A quello che ha detto Falco posso aggiungere solo che Servio Tullio divise la popolazione romana in base al territorio, indipendentemente da criteri etnici o di nascita. La cittadinanza dipendeva dal luogo di residenza. In questo modo molti immigrati, mercanti, agricoltori etruschi o di altra provenienza poterono divenire cittadini romani, fedeli a Roma. Vennero definite 4 tribù urbane: Suburana (il Celio), Palatina, Esquilina, Collina. Il numero delle tribù extra-urbane, inizialmente 16, arrivò in seguito a 31. L'appartenenza ad una "tribù", basata sul domicilio, consentì lo sviluppo di un catasto per valutare i beni fondiari ed assegnare i cittadini ad una classe e fissare il tributum relativo.
Per quanto riguarda il campo militare il popolo romano fu diviso in cinque classi di cittadini/soldati in base al censo.
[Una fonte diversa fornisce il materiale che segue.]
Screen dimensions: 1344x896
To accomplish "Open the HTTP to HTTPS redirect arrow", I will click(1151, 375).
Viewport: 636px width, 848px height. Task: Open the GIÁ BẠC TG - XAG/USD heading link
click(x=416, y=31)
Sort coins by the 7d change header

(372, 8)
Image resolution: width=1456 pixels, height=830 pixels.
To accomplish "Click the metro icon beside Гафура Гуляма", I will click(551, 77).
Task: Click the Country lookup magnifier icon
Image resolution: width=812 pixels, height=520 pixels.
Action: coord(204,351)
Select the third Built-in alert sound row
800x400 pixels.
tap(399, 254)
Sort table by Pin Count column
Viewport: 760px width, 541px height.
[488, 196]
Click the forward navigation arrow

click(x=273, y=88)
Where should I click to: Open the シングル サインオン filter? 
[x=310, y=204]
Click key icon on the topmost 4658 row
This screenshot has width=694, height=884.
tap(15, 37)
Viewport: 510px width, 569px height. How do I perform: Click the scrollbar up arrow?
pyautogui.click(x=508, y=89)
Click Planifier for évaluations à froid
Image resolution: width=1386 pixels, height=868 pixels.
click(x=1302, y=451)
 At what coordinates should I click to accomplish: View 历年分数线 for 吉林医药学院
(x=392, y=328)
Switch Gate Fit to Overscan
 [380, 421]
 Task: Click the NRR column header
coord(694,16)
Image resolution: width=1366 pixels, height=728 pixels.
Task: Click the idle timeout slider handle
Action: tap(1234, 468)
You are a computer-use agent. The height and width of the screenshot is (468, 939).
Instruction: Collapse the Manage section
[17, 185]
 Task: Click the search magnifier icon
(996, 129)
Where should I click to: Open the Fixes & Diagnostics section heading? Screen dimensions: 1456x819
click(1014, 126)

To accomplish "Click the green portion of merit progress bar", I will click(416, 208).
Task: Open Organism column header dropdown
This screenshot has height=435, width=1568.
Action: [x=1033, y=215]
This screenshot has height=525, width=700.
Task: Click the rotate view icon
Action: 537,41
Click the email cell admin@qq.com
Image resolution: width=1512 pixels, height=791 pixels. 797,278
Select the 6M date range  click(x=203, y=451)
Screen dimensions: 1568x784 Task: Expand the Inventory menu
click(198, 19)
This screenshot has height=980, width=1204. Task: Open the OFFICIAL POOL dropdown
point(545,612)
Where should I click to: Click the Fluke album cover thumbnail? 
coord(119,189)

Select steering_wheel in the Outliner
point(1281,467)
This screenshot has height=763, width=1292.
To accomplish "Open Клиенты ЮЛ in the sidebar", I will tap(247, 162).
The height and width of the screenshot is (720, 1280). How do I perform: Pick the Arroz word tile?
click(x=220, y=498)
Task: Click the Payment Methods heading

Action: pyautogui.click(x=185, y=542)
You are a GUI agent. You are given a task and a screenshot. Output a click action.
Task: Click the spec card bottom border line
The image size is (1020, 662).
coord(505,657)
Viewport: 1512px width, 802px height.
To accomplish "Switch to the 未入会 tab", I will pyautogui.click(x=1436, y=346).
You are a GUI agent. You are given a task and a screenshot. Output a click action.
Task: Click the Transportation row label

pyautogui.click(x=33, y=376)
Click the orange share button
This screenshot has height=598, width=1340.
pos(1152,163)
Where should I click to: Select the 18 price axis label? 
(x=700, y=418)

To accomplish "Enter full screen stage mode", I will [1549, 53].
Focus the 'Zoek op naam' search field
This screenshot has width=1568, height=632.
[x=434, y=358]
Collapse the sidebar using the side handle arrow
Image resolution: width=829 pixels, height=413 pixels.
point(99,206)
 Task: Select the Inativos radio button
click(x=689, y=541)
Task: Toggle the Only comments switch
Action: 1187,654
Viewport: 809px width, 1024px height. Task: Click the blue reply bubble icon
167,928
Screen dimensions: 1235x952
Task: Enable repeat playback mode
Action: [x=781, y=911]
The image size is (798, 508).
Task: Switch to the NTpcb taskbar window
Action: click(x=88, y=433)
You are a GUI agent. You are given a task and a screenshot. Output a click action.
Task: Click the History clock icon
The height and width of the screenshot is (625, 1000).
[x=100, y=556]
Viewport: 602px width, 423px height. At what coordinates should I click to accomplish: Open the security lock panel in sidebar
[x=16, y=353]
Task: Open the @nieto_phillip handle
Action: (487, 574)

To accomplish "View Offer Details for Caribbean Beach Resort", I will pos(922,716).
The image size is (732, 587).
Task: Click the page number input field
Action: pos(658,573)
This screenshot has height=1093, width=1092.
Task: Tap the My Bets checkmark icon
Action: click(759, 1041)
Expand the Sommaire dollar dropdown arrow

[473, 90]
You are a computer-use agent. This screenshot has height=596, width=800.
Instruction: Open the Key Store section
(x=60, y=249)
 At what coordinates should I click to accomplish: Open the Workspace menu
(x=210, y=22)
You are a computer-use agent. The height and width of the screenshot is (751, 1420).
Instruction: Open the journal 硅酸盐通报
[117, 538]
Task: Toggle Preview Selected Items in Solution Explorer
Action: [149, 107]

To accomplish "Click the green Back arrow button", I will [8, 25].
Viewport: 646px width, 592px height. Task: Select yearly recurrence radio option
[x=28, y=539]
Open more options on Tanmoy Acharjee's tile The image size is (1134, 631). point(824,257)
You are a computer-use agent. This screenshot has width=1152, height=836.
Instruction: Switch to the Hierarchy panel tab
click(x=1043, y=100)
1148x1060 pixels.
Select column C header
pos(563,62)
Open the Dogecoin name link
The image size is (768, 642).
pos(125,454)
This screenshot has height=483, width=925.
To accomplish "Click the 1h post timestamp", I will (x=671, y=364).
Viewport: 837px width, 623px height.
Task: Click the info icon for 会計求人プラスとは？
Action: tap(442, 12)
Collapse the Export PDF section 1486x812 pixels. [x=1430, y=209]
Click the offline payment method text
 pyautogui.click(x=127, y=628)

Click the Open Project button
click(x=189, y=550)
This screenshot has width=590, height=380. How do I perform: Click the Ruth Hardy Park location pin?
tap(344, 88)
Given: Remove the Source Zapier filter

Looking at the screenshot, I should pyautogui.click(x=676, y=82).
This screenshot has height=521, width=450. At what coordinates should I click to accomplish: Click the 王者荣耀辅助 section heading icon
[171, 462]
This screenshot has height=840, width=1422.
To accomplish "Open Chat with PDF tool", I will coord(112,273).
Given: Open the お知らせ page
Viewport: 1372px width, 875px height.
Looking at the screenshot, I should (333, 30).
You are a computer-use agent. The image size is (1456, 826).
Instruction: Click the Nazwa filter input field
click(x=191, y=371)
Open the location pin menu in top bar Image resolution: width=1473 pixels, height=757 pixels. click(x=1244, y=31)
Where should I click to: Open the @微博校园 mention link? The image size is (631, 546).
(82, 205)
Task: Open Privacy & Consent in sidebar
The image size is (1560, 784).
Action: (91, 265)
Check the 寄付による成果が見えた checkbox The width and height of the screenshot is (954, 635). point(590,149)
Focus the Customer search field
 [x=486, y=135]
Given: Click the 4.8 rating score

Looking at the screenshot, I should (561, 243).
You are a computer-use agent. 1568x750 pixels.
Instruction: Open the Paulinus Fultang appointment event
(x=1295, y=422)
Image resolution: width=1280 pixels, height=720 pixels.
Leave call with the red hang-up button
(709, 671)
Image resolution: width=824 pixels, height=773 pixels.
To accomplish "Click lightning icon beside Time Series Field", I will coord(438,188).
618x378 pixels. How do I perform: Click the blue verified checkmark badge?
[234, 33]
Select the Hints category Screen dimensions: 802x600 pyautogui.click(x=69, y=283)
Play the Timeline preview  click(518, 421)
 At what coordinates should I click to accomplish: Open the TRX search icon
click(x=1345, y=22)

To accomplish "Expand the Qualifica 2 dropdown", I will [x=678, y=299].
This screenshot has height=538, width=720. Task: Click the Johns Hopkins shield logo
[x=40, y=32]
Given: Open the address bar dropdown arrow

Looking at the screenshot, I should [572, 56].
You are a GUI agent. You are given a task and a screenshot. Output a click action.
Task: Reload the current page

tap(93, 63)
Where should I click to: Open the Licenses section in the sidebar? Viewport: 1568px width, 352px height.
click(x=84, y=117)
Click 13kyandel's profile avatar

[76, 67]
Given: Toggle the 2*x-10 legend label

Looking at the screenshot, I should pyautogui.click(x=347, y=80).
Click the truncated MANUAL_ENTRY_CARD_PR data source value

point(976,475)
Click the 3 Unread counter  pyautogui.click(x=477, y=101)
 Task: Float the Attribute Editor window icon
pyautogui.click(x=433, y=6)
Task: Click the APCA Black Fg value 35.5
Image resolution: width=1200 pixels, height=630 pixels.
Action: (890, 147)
Ogni classe forniva all'esercito un certo numero di centurie, gruppi di cento uomini. Nella prima classe, la più ricca, si reclutavano 18 centurie di cavalieri e 80 di fanti, Nella seconda, terza e quarta 20 centurie e nella quinta 30. Un sistema di tassazione proporzionale al reddito. Erano esentati dal servizio militare e dalle spese connesse i cittadini con un reddito molto basso (i capite censi). Le centurie all'interno di ogni classe si distinguevano in quelle formate da seniores (hastati), la riserva dei cittadini al di sopra di 46 anni, e quelle formate da iuniores (principes), i combattenti effettivi.
Naturalmente l'armamewnto variava da classe a classe in baase alla disponibilità finanziaria.
La prima classe era armata con elmo, scudo tondo, corazza e schinieri, lancia, giavellotto e spada.
La seconda classe era armata come la prima, ma senza corazza. Portava uno scudo più piccolo e allungato.
La terza classe aveva elmo e armi offensive.
La quarta classe aveva lancia e giavellotto.
La quinta classe aveva delle fionde.